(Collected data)
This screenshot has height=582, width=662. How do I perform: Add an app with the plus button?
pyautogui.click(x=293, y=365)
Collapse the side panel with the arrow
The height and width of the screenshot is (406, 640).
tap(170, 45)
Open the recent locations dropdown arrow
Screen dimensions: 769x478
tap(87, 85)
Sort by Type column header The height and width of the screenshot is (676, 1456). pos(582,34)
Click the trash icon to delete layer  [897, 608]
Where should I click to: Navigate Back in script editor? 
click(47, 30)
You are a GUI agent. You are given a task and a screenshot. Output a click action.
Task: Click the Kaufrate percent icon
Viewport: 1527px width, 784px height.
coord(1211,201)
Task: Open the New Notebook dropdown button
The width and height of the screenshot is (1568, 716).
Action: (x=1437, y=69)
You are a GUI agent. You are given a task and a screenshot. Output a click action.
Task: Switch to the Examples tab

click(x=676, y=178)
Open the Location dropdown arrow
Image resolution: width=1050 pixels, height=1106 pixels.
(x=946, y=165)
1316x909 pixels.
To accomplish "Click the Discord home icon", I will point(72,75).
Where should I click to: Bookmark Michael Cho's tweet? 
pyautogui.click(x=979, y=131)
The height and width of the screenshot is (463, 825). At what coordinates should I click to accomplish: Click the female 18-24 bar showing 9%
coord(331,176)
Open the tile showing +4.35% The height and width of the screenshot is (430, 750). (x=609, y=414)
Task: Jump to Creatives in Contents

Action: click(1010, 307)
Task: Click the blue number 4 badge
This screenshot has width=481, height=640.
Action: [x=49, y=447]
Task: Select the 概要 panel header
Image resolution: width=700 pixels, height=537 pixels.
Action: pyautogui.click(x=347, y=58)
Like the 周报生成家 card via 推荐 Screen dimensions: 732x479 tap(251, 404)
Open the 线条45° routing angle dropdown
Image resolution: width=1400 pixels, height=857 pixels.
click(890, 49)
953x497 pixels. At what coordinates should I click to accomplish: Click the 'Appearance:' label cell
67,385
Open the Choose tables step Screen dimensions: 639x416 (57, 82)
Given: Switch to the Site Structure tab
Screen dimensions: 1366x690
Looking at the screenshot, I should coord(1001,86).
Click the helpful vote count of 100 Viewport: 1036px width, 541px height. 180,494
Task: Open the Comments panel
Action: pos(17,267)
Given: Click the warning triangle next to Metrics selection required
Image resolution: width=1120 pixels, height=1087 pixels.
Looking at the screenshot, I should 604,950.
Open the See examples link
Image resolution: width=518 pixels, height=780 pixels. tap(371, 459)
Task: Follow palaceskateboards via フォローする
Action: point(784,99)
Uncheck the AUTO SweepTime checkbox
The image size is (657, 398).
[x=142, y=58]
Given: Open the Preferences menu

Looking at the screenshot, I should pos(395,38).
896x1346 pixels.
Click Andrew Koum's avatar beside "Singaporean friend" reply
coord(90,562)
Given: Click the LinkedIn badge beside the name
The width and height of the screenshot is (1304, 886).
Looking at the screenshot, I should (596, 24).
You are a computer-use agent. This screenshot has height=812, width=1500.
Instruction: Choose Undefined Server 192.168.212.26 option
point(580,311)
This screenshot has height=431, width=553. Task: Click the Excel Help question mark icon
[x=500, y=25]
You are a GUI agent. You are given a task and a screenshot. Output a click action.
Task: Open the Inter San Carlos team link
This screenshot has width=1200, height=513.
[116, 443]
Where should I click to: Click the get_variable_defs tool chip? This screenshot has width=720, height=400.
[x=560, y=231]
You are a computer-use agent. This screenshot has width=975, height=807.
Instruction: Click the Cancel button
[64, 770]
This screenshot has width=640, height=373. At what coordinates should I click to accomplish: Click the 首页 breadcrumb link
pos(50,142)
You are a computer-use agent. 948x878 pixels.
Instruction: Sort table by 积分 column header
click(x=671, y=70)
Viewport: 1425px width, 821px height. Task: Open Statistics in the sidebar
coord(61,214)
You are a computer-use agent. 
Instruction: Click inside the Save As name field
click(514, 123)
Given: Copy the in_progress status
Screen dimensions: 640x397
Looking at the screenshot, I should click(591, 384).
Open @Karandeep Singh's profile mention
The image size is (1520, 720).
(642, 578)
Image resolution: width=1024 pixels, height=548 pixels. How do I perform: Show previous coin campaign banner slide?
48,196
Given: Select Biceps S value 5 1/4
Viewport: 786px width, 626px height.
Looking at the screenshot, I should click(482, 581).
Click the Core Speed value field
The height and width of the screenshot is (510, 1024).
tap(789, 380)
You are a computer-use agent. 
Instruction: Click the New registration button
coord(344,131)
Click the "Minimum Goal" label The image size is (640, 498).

THE PROBLEM: Which lines of the data include the string "computer"? Find them and copy each one.

EXERCISE RESPONSE:
You are a computer-use agent. This screenshot has height=812, width=1500.
You are a computer-use agent. This screenshot has width=975, height=807.
You are a computer-use agent. 948x878 pixels.
You are a computer-use agent. 
You are a computer-use agent. 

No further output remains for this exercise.